Лагеря. Зимний мрак и колючая проволока. Метель. Фонари, их качание на ночном ветру. Лай собак… долгий срок, много зим… я дрожал, замерзая, измученный и изводимый тревогой. В чём-то жутком я был повинен; похмелье выкручивало меня.
Тюрьма.
Выгоды бесчисленные свободы прихотливо и слабо увязались как-то в моём сознании с Пермью и неизвестной мне Манькой, и погасли. Воли в вещественном её воплощении я не усваивал. Мне хотелось лишь умереть.
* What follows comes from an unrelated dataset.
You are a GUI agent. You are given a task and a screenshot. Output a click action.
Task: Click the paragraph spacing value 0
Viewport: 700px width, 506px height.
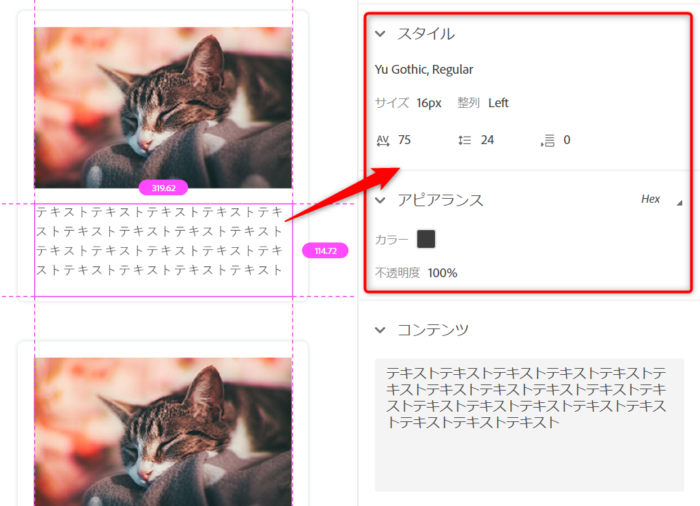coord(567,140)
Прижимаясь к нечистым нарам, тщетно надеясь найти в них хоть крошку тепла, я думал: вот закрою глаза, чтоб темно, и вздохну глубоко, и умру. Трусливо вздохнув, неожиданно я закашлялся: всей глоткой, промытой и вычищенной, я почувствовал, вдохнул наконец пропитавший меня и живущий здесь вечно запах тюрьмы: дезинфекции, ржавчины и ободранных стен, мочи, нужника, духоты от грязных людей и чего-то еще специфического, тюремного. И проникшись, как запахом, мучительной тоской бесконечных лет вони, решёток, конвоев, я по-волчьи готов был завыть: воли!.. хочу воли!..
Воля дышала утренним холодом за решёткою в грязном нужнике, лилась нежным утренним светом. В груди у меня защемило тяжёлой болью: так хотелось мне воли. Не зависеть, не подчиняться, стать как легкий, холодный, опушенный инеем ветер, текучим, как утренняя синева, и в любое мгновение уметь ускользнуть и уйти насмешливо – над решетками, лязгом, электрическим светом, над соборами, тёмными крышами, парками, горьким дымом и огоньками костров, я хочу быть как синее лёгкое утро.
Вот что такое воля.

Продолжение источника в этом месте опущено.